Lung cancer is the most common cancer in the world, and the majority of lung cancer patients are above the age of 65 years. The challenging demographics will result in an even higher number of elderly people who will develop lung cancer and will need subsequent cancer treatment and care.
This patient population may suffer from other comorbid conditions or geriatric syndromes, complicating their treatment and care. “Biological" age rather than "chronological" age should guide medical decisions. This module gives a good background in the domain of geriatric assessment in cancer patients, although there is limited evidence regarding its impact on treatment decision making.
There are very few specifically designed clinical trials in this subgroup of patients. While there are some data from randomised trials including fit elderly patients, there is only a limited amount of information regarding vulnerable or frail elderly patients with advanced NSCLC.
This E-learning module summarizes data on anticancer treatments, including novel targeted agents and accompanied biomarkers, as well as immunotherapeutics and the side effects in the elderly NSCLC population, hence it serves as an excellent educational tool for the interpretation of data from clinical studies. While there are little data from elderly-specific trials, the author’s attempt to look at the currently available information from a geriatric oncology perspective in the setting of advanced NSCLC is very much appreciated.

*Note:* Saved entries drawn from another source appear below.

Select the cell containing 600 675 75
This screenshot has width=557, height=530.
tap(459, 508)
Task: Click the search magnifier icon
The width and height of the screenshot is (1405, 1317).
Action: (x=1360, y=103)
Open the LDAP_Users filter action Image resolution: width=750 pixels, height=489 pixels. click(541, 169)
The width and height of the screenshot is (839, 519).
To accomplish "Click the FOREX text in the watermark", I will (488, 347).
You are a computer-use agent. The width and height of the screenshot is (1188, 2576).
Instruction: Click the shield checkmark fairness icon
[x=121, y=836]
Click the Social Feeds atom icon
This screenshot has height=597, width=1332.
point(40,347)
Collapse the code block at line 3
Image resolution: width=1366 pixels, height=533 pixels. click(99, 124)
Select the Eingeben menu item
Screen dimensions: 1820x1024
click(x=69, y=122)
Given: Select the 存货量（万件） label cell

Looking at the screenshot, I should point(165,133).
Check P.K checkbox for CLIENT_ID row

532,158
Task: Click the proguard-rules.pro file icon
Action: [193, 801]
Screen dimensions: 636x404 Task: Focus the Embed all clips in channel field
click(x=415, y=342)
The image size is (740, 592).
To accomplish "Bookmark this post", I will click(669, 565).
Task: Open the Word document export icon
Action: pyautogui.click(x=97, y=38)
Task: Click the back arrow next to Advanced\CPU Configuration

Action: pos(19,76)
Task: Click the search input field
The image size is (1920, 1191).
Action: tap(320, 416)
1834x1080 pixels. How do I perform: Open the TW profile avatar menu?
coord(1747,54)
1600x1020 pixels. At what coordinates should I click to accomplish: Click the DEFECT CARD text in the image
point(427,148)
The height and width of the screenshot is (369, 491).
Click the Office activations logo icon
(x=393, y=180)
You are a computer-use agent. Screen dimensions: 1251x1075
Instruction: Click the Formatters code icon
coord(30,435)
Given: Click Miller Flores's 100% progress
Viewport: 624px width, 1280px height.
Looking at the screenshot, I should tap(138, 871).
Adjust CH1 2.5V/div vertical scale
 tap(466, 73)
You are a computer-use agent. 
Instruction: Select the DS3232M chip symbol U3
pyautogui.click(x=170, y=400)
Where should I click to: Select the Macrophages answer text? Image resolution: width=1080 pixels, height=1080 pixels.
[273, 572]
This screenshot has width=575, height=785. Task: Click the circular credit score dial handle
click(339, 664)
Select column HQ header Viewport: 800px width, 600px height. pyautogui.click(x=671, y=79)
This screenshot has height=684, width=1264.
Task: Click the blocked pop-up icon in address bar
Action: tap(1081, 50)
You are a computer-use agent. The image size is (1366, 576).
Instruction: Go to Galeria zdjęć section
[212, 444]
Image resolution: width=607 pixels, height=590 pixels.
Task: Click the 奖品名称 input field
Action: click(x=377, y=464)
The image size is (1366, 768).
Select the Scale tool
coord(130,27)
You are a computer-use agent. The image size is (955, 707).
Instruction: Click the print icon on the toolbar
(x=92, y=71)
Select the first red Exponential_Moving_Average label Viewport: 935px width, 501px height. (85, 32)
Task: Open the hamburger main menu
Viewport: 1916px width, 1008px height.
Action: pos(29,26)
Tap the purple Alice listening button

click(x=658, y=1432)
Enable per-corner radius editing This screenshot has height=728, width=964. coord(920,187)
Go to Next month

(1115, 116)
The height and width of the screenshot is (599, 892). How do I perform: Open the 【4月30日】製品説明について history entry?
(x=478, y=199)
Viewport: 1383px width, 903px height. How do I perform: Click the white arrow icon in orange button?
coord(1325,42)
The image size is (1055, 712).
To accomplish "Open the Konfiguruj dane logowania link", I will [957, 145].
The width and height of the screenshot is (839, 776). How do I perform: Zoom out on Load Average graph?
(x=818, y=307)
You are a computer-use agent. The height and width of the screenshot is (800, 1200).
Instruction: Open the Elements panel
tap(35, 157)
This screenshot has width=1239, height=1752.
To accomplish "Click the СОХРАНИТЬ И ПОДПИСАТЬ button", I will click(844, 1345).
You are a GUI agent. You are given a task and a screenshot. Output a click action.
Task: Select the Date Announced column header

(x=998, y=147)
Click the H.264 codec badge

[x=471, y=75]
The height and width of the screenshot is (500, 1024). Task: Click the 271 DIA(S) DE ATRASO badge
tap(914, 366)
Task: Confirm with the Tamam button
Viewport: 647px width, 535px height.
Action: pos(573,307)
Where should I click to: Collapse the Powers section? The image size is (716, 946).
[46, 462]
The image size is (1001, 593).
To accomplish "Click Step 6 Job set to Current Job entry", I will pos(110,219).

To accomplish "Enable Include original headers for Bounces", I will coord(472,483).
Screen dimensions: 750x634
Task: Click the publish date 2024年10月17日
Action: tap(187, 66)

The module also critically discusses currently missing information that would allow the optimal management of this population and would improve the quality of life. For example, there are very few data on therapy in octogenarians.
This E-learning module is intended for medical oncologists, pulmonologists, geriatric oncologists, and others who are involved in the care of elderly patients with advanced NSCLC.
This E-Learning module was published in 2017 and expired in 2019.
The author has reported honoraria as Speakers Bureau and Advisory Board member for Eli Lilly, MSD, BMS, Roche and AstraZeneca.